Sebenarnya Akbar datang ke rumah Dahlan karena ingin mengundang mantan menteri BUMN itu sebagai pembicara. Rencananya, pada Oktober, persatuan Suku Bajo Dunia menggelar festival seni dan budaya di Pulau Sapeken. Perwakilan Suku Bajo dari beberapa negara seperti Malaysia dan Brunei Darussalam akan hadir.
”Sapeken itu kan pulau yang ada di atas Pulau Bali, ya? Coba jelaskan bagaimana caranya saya ke sana?” tanya Dahlan kepada Akbar. Lantas, mahasiswa S-2 Jurusan Ilmu Politik Universitas Indonesia tersebut menjelaskan rute perjalanan dari Surabaya ke Sapeken. Termasuk rute laut yang harus ditempuh dari Sumenep ke Pulau Kangean, lalu ke Sapeken. Atau, dari Sumenep langsung ke Pulau Sapeken dengan kapal ekspres.
”Sekarang gelombangnya lagi tinggi tidak?” tanya Dahlan lagi. ”Kalau sekarang iya, Pak. Tapi, kalau Oktober nanti, sudah tidak,” jawab Akbar serius. Rupanya, Dahlan bercanda. ”Oh ya, sudah kalau gitu. Sebab, kemarin saya barusan kena gelombang besar sekali,” kata Dahlan yang langsung disambut tawa tamu di rumahnya. Gelombang yang dimaksud mantan Dirut PT PLN itu tentu berkaitan dengan kriminalisasi terhadap dirinya.
Dahlan juga bertanya acara apa saja yang akan digelar dalam festival tersebut. ”Ada diskusi sampai permainan tradisional, Pak,” jawab Akbar. Menurut dia, selama ini permainan-permainan tradisional masih dilestarikan masyarakat Suku Bajo. ”Biasa kami mainkan saat Agustusan. Sama seperti masyarakat yang ada di darat. Semuanya kami mainkan. Yang tidak bisa itu balap karung, Pak,” lanjutnya. ” Lho, kok bisa?” tanya Dahlan. ”Iya, Pak. Kami kan tinggal di laut.
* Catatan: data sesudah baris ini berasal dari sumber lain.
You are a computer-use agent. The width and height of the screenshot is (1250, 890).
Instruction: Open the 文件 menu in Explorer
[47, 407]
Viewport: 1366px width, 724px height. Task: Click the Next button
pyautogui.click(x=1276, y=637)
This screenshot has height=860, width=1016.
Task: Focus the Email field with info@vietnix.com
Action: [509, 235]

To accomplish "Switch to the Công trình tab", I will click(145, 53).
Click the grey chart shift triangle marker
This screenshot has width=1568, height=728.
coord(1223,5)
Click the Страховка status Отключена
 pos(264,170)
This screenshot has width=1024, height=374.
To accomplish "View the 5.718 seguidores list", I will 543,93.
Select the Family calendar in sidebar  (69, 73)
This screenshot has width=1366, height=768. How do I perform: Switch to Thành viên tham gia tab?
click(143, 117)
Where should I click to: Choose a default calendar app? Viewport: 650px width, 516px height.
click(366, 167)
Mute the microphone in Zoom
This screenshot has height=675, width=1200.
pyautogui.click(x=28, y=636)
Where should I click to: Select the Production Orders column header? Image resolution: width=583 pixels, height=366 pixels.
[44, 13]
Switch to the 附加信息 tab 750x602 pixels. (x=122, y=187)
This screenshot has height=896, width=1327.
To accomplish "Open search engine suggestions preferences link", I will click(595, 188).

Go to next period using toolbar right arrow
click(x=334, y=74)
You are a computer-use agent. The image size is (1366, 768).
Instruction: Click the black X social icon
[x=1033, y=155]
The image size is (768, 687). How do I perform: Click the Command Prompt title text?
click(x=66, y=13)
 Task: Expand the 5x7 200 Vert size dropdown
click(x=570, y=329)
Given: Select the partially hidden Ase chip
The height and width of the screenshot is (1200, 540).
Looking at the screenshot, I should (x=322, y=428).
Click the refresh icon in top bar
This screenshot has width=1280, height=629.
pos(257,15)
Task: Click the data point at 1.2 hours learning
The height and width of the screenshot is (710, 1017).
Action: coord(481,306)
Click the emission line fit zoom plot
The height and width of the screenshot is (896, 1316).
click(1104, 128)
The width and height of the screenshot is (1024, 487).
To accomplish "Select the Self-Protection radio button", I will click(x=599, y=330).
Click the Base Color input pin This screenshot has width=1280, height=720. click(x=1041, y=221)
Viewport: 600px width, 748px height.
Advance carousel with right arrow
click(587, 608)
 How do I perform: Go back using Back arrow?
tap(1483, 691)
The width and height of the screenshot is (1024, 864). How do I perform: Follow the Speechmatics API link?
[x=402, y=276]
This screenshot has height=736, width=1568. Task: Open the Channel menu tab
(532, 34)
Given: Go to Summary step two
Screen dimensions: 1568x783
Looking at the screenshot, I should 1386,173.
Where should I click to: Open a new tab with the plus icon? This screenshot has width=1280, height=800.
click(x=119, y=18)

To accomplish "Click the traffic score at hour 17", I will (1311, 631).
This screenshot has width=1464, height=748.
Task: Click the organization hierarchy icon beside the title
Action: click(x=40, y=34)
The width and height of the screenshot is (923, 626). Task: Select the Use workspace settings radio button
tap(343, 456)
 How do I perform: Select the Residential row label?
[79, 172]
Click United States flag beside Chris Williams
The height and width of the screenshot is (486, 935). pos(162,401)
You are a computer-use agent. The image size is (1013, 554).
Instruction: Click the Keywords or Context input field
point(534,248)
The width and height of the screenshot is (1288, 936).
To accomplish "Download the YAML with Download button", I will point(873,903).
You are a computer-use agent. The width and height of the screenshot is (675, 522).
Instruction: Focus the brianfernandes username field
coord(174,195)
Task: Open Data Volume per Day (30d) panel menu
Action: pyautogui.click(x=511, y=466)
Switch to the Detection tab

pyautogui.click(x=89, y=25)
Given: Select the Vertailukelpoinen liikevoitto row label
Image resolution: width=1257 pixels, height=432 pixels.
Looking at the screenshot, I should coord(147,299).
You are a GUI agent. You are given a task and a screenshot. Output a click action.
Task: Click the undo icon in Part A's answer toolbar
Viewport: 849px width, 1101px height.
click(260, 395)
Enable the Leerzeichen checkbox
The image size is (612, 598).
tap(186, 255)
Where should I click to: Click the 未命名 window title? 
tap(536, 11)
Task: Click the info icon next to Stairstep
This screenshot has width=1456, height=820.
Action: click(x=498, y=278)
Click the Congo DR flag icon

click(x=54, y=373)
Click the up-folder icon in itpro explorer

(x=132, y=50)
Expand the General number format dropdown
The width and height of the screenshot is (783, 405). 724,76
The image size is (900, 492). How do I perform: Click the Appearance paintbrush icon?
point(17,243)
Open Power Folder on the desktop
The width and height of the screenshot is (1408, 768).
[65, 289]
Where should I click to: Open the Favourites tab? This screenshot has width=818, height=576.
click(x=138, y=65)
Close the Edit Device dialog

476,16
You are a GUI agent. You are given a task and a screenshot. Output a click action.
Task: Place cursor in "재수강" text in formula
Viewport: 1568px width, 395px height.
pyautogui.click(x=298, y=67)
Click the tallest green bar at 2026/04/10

Masak mau balap karung di atas perahu,” canda Akbar.
Masyarakat Suku Bajo memang dikenal tinggal di atas laut. Kebanyakan rumah yang mereka bangun pun berada di pinggir laut atau pantai. ”Kehidupan kami itu istilahnya membuka jendela rumah dan mancing sekenanya saja bisa dapat tongkol,” imbuh Akbar, disambut tepuk tangan tamu lainnya.
Dahlan juga mengajak diskusi anggota komunitas Kampoeng Dolanan yang datang dalam waktu bersamaan. Kampoeng Dolanan merupakan komunitas yang digagas Karang Taruna RT 4, RW 2, Kelurahan Simokerto, Surabaya. Komunitas itu bergerak pada bidang pelestarian permainan tradisional untuk anak-anak.
Dahlan tertarik mendengarkan penjelasan mengenai aktivitas Kampoeng Dolanan. Lantas, dia menanyai satu per satu profil anggota komunitas yang hadir di rumahnya. Termasuk asal kampusnya. Beberapa anggota masih berstatus mahasiswa. Beberapa lainnya sudah lulus.
Salah seorang yang ditanya Dahlan adalah Mustofa Sam, penggagas komunitas Kampoeng Dolanan. ”Anda kuliah di mana?” tanya Dahlan. ”Saya dulu kuliah di PENS ITS, Pak” jawab Sam. Lalu, Dahlan terus mengejar. ”Ambil apa?” Sam menjawab, ”Saya ambil hikmahnya saja, Pak,” jawab Sam sekenanya, lantas disambut tawa. ”Anda lucu. Bisa ikut stand-up comedy sama dia,” kata Dahlan sambil menunjuk Akbar.
Dalam waktu hampir bersamaan, rombongan dari SMAN 1 Gresik berkunjung ke rumah Dahlan. Mereka membawa sejumlah buku karya para siswa. Termasuk buku mengenai dolanan tradisional khas Gresik. Buku itu diserahkan kepada Dahlan. (*/c16/oni)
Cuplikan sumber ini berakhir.